Sandeep, I read the document this past week. I found the claim that the TS and SA details were worth optimizing to be surprising.
So I counted the size of the CHILDSA proposal.
This means the SAi2, TSi and TSr in the initiator,
With the responder providing SAr2, TSi and TSr.
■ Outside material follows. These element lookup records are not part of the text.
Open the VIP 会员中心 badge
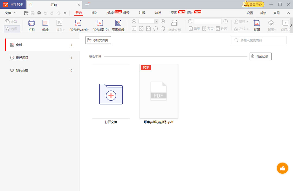Image resolution: width=293 pixels, height=191 pixels. pyautogui.click(x=253, y=4)
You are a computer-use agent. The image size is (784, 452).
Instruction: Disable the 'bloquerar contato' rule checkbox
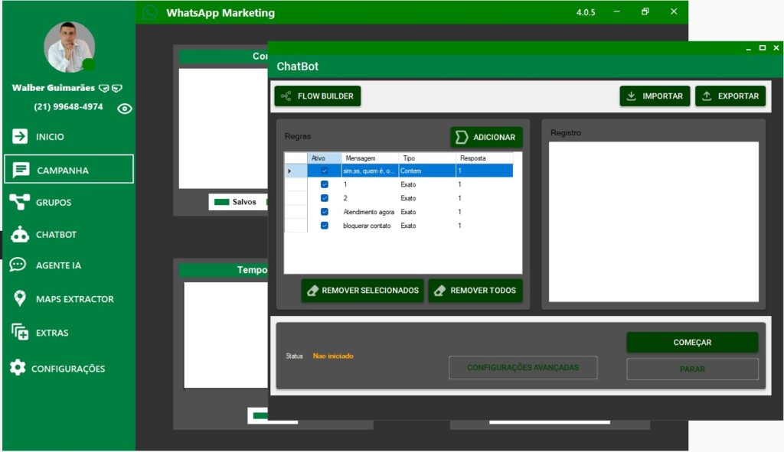pos(325,226)
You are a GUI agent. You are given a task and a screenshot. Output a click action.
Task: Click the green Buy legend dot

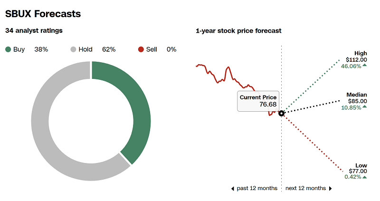pos(9,49)
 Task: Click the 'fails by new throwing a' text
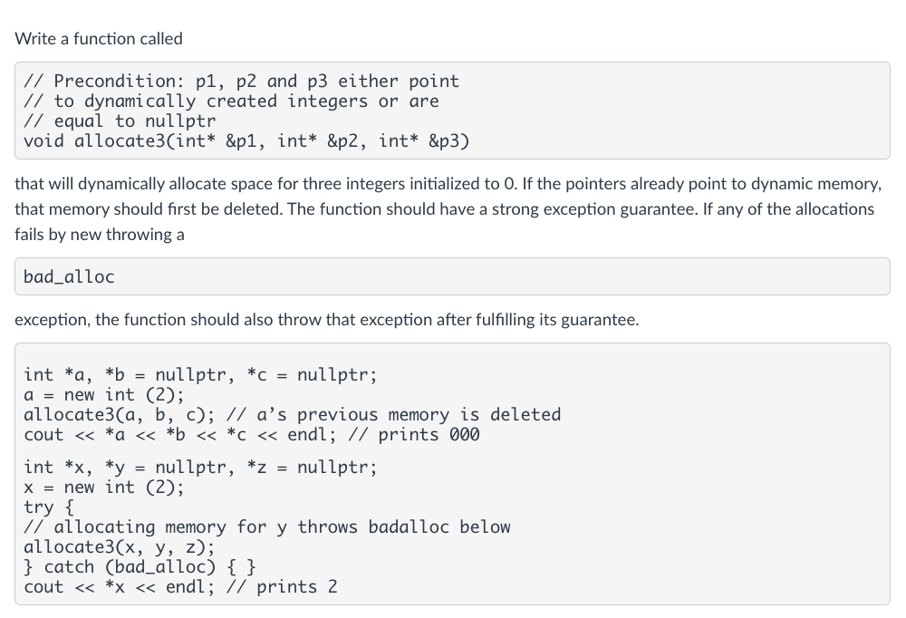100,234
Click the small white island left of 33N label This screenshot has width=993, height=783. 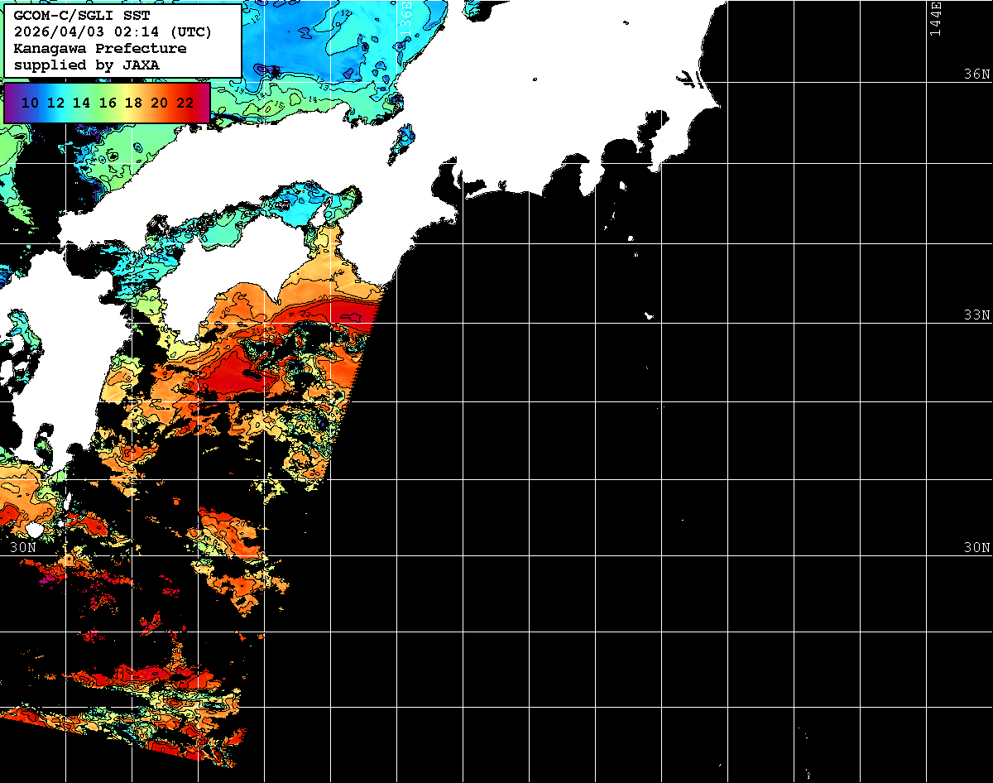pyautogui.click(x=650, y=315)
HDR, SK {N(REKEY_SA), SA, Ni, [KEi,]
TSi, TSr} -->
TSx = 8 (header) + 8 + 8 = 24 (IPv4)
8 + 8 + 32 = 48 (IPv6)
SAi2= 8+4(SPI) + transforms
transforms = 8+ 4(cipher)+ 4(integ) = 16 bytes
total = 28 bytes.
Ni = 4 + nonce-size (16+ bytes)
N(REKEY_SA) = 8 bytes.
total: SAi2 (28bytes) plus 2x TSx 24 * 2 + Ni 20 bytes + N 8= 104 bytes (IPv4).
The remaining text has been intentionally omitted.